As I’m watching my almost 8-month old grow up before my eyes, sitting and rolling and not wanting to be held during naps anymore, I thought I’d write a post dedicated to the new and new-again moms in my life.
Here are the four things you should do when the baby is sleeping.
1. Hold the baby
People will tell you to sleep when the baby sleeps. That’s a good idea. It’s in my top four, but it’s not number one. That little guy/girl will not be little very long, and the inconceivable joy you get from holding them is something you will cherish forever. It is also a memory and a feeling that will stick in your soul and help you put up with toddler shenanigans later. Sit somewhere that is safe in case you fall asleep, and don’t feel a bit apologetic about holding your little one when you feel ‘behind’ on life and on all the things that getting done before your family grew by another little person (or two!).
2. Take care of your most basic need
I’m not going to tell you what this is, because I can’t. You need to listen to yourself, figure out what it is and do it. For some it might be emotional, taking some quiet time to process, maybe by journaling or talking to friends and family that come to visit. For others it could be taking a shower, or putting on makeup, physical needs that help us feel refreshed and taken care of. It might be sleep, or quality time with your other children. Make a list once the baby arrives of the main things you most enjoy doing to meet your basic physical, mental and emotional needs. Circle the few that are the most non-negotiable for you and do what it takes to fit them in.
The time that the baby is asleep is strategic during their first 3-4 months. Use it intentionally, in the way that is right for you, as a new or new-again mom, and don’t assume that will look the same as it did with your last child. Don’t be afraid that if you give up a habit or a hobby that you’ll lose it forever. Take time while they are asleep to just breathe. Feel the rhythm of your family. Consider how your home feels. Think about the stages each member of your family is in. Right now, with this baby, joining your family, in this season of your life, what do you need?

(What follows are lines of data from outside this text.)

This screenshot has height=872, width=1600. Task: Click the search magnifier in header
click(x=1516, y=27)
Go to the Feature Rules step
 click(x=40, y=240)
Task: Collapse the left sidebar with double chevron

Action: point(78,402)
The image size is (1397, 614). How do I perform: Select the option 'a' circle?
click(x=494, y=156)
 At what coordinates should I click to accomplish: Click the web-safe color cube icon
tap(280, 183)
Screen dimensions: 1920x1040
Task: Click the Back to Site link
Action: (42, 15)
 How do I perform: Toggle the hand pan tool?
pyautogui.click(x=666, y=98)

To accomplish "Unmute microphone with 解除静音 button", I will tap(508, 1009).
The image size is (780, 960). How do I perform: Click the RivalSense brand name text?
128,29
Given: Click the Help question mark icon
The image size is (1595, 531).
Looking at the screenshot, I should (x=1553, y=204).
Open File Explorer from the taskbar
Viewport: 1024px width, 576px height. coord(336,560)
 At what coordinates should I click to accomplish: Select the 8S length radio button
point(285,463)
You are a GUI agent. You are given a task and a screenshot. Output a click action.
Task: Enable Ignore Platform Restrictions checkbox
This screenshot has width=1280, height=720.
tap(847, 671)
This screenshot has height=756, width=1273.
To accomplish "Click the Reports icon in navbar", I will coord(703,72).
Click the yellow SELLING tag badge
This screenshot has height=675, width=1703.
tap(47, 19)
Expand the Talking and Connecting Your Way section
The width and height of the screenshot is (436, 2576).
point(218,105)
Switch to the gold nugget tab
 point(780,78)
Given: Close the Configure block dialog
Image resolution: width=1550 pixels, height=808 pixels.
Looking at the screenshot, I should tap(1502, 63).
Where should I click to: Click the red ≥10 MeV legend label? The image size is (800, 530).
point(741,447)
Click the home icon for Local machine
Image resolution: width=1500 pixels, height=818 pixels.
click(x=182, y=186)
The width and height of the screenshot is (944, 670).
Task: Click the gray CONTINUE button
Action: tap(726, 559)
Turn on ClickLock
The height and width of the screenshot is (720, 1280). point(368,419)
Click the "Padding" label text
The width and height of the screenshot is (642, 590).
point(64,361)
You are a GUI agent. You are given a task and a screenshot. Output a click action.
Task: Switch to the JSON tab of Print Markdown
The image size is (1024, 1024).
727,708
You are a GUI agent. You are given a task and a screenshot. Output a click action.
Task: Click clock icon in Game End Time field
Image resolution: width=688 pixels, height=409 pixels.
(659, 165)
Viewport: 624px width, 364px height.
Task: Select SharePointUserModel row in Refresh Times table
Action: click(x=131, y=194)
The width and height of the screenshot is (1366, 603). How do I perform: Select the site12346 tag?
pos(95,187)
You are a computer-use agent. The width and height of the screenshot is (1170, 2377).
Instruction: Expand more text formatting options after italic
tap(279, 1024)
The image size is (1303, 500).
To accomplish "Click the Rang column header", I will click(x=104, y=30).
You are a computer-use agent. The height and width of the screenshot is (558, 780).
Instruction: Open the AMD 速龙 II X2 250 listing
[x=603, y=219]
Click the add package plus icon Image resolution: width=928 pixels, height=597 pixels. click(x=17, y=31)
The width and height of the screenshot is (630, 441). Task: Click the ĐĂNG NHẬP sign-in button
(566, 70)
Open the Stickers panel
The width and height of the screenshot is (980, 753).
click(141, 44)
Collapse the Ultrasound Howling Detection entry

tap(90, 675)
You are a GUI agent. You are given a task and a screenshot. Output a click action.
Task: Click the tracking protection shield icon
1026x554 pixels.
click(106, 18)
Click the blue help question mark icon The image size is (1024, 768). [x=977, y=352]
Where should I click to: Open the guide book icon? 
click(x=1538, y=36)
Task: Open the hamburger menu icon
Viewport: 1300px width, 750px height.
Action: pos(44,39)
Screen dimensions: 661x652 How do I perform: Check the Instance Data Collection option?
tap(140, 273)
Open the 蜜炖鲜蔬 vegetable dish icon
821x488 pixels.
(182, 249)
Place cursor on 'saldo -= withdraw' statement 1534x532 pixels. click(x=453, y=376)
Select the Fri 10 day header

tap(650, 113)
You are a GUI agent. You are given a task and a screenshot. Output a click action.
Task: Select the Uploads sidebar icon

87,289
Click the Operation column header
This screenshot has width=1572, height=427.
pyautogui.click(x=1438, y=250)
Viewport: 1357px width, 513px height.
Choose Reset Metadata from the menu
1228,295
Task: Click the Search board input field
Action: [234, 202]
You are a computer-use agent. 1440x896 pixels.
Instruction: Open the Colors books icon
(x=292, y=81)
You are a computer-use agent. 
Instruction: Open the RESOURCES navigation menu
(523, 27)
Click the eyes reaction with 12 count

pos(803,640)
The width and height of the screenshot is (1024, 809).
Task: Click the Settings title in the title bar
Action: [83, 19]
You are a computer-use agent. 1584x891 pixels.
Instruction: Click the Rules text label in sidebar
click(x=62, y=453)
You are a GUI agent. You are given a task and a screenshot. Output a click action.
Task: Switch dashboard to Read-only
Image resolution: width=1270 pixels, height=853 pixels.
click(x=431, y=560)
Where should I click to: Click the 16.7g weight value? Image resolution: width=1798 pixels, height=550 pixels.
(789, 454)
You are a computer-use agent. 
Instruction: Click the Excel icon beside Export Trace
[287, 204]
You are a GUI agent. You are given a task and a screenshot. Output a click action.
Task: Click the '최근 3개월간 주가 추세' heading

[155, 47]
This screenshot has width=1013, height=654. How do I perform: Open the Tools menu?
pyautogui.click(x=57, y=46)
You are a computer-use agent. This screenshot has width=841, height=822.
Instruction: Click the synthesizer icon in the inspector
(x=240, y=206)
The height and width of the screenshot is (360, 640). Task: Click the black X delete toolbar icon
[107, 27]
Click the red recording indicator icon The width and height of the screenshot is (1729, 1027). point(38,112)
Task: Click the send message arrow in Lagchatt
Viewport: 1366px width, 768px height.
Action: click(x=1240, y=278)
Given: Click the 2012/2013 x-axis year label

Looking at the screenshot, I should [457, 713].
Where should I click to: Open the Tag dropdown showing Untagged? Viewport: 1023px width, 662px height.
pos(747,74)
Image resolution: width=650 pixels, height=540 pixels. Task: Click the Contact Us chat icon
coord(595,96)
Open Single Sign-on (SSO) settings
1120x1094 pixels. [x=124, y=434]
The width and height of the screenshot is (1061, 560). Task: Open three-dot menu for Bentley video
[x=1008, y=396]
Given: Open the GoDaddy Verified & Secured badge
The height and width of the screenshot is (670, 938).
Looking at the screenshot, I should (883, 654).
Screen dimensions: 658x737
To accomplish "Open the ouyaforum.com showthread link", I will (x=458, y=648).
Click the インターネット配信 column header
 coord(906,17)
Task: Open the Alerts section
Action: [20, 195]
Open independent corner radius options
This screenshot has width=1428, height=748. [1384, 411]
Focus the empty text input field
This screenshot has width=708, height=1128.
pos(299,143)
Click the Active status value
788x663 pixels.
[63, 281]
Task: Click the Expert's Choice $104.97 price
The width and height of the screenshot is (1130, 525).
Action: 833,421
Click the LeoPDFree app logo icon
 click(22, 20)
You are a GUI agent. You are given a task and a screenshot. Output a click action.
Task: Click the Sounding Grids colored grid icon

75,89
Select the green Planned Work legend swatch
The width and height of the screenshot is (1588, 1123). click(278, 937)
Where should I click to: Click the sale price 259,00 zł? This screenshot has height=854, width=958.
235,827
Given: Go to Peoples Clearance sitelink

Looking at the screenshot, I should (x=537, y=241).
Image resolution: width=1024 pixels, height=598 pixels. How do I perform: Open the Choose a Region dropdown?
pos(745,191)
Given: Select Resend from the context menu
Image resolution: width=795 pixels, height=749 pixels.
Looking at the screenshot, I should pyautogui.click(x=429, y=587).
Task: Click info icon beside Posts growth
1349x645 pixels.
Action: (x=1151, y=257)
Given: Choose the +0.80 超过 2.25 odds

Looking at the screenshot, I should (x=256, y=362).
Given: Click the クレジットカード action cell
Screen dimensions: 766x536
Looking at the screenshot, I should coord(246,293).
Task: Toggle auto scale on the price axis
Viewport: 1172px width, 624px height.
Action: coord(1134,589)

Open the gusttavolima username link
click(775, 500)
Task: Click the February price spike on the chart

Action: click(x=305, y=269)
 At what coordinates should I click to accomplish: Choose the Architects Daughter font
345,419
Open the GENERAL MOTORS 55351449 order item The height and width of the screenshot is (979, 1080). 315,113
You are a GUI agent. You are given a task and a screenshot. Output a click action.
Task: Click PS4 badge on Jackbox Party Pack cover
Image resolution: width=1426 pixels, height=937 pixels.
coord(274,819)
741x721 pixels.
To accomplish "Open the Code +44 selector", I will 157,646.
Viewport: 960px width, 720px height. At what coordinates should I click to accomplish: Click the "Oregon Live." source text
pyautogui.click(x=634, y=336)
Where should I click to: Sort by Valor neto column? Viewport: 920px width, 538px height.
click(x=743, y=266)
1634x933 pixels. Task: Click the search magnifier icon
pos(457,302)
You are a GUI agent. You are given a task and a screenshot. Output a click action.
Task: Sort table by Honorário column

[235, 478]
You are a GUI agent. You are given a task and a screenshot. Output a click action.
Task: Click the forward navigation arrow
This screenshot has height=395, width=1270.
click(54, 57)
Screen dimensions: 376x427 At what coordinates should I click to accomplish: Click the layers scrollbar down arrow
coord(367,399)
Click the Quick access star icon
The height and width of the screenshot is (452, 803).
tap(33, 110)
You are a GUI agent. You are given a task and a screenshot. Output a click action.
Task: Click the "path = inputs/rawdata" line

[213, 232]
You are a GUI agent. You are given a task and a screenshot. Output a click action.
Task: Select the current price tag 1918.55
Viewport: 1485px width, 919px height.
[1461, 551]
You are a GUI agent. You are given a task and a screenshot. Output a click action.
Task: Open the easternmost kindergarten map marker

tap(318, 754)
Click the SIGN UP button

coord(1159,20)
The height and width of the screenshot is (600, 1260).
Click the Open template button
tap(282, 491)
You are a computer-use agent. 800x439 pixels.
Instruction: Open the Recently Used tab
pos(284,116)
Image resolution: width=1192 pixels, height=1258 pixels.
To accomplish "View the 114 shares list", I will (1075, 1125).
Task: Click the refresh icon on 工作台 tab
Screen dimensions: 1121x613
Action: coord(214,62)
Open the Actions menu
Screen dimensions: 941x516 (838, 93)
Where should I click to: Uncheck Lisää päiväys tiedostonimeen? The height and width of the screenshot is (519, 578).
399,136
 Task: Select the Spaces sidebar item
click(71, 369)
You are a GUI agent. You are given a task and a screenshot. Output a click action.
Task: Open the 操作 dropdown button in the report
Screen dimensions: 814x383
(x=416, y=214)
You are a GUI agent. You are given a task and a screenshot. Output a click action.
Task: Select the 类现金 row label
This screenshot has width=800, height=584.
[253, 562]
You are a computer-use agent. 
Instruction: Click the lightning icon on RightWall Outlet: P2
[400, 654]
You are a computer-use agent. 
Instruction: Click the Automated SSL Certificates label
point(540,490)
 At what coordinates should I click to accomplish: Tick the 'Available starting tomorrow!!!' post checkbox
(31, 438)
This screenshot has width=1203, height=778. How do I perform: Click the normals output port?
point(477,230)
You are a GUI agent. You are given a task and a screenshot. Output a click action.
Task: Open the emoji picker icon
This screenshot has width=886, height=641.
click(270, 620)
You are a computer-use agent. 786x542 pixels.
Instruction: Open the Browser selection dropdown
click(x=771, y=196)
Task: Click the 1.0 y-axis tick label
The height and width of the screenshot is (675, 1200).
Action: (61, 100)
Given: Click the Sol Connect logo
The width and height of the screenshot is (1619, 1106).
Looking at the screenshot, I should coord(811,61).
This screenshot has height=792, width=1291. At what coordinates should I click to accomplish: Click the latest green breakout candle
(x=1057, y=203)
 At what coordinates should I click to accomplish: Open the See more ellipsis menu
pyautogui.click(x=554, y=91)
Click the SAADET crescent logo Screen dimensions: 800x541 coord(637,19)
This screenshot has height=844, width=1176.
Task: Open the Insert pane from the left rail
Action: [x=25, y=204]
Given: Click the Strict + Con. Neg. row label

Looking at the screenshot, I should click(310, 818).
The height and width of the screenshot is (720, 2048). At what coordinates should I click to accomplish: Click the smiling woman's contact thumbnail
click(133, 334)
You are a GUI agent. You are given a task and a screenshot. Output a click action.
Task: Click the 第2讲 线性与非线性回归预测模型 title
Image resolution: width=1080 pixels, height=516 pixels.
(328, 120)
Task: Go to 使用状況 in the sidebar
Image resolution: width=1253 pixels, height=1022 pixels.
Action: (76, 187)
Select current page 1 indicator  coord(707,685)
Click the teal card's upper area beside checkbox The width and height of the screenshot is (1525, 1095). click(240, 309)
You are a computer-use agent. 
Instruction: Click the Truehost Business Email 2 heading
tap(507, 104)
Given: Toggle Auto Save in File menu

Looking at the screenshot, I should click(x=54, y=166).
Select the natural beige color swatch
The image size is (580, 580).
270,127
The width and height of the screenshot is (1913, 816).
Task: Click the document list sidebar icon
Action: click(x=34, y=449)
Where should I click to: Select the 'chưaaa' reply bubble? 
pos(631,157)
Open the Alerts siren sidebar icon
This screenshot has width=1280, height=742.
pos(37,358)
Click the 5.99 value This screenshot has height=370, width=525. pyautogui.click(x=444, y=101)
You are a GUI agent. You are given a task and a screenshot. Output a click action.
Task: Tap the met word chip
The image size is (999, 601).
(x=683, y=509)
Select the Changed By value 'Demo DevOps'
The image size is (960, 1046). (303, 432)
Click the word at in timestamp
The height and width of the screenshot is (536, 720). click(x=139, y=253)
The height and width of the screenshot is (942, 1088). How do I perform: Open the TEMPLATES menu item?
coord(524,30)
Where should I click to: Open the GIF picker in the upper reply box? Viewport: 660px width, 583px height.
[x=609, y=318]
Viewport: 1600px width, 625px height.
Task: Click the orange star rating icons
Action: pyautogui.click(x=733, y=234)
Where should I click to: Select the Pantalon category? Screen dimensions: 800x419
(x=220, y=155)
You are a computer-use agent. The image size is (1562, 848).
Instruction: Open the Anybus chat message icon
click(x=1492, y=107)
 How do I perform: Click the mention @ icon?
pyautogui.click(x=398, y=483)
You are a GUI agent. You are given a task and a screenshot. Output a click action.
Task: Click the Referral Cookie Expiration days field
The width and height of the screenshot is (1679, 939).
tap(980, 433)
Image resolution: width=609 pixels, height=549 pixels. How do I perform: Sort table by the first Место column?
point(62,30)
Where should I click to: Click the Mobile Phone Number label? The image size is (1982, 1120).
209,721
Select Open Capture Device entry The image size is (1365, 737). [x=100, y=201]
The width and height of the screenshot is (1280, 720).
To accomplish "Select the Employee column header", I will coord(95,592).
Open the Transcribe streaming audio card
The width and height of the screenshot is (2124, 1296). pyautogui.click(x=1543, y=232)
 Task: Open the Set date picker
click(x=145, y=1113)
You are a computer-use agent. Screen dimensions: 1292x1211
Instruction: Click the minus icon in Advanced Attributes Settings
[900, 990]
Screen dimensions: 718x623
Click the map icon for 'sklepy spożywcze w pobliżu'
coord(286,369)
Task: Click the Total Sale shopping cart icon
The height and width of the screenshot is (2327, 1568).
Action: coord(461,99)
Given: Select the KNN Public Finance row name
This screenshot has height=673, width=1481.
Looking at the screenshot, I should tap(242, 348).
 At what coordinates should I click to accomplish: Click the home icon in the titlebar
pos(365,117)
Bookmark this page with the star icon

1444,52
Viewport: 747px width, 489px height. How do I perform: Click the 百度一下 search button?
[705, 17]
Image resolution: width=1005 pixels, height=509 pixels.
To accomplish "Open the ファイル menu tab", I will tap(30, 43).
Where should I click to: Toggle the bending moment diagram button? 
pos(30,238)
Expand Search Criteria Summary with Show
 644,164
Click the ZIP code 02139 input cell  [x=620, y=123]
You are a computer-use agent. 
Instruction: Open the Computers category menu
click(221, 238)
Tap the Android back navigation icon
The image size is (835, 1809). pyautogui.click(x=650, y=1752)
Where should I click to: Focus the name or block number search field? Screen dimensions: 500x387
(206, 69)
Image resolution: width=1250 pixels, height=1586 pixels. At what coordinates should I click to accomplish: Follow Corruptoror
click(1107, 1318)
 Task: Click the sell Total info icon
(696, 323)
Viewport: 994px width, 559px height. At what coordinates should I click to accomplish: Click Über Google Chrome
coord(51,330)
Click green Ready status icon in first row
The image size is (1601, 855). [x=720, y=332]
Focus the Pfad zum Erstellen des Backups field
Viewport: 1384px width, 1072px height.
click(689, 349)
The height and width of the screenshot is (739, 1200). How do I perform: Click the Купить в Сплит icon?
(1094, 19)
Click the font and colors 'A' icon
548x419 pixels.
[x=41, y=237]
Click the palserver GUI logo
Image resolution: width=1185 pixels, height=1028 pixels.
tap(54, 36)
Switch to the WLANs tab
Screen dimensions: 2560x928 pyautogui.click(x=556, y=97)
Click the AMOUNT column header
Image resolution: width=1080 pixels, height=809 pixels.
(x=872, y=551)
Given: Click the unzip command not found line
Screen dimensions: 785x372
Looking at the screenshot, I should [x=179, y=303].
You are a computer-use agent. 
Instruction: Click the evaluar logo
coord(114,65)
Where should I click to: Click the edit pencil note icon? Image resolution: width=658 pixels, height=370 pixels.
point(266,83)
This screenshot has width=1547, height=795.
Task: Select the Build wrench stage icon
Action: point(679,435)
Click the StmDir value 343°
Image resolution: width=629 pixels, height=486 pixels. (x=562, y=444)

Once you’ve prioritized your most important basic needs, put sleep right after that and before everything else. Having an infant is incredibly wonderful, and it can also be incredibly overwhelming. Some moms (including me) enjoy the mental and physical freedom of that time when the baby sleeps and have trouble sitting still and resting, because those windows of time hold so much opportunity, often a longer to-do list than the amount of time provided.
This is where you need to know yourself, listen to yourself and consider what is right for you, but I encourage you to know when you are past a healthy for-you level of fatigue and prioritize sleep. Then find help when you need it. Infants cannot be held too much. Sometimes it can work well to sleep when the baby sleeps, and then when you have family or friends over, let them help you with household tasks or by holding the baby and freeing you up to catch up on tasks. It is easy to get so sleep-deprived trying to keep up with it all, that you have trouble enjoying the season. (Maybe that’s just me. I always felt it was not fair that such a special time was accompanied by so little sleep that I had trouble cherishing the season.)
4. Adjust your expectations, and enlist help
For most moms I know, the season with a newborn is a time to relax and let some things go. Some moms embrace that more and better than others, but the truth is that adding a whole new person (or two!) to your family is a big change, and while I’ve heard having older kids is challenging on a whole other level (here are my keys, don’t wreck the car!), having an infant is uniquely intense in a physical and emotional way. You’re constantly on call to hold, feed, nurture and soothe this small bundle of a person.
Listen to your heart and your soul. Confide in your spouse. Don’t be afraid to delegate, or reduce your commitments. Trust your instincts. Don’t feel obligated to follow anyone else’s instructions about motherhood. Find the information that is useful to you, accept advice from mature mothers that God has put in your life, and then trust your instincts. You are different than other moms. We each have our own temperament that God gave us for our families. And children are unique. Your baby may not be the same as his/her older sibling. Allow them to be unique, allow this season to be unique.
When you have adjusted your expectations, consider what would be helpful to you in this season, and ask for help. We live in a culture that values strength and independence, but all of us yearn for authenticity, vulnerability and inter-dependence. All of my relationships became deeper and more meaningful after I had children, could no longer do everything on my own and had to ask for help. Embrace your spouse’s role in the journey, and invite your family, friends, your community to share it with both of you.
You will continually be surprised and blessed by how much joy there is to be found in sharing the multi-facetedness of this season: you feel lighter and heavier at the same time, full of joy over new life and exhaustion from the new daily routine, wonder and hope mingle with frustration and exhaustion. Embrace it all, and then find what to keep and what to let go.
This post is dedicated to my sister-in-law who is going to be a first-time mom of a little girl this summer, and to my neighbor who is pregnant with twins and will be going from two children to four. I love you both. Slow down and embrace the season. Feel the wonder of birth and little babies, and hold onto hope that all the parts of life that you let go of can come back later – if you still want them.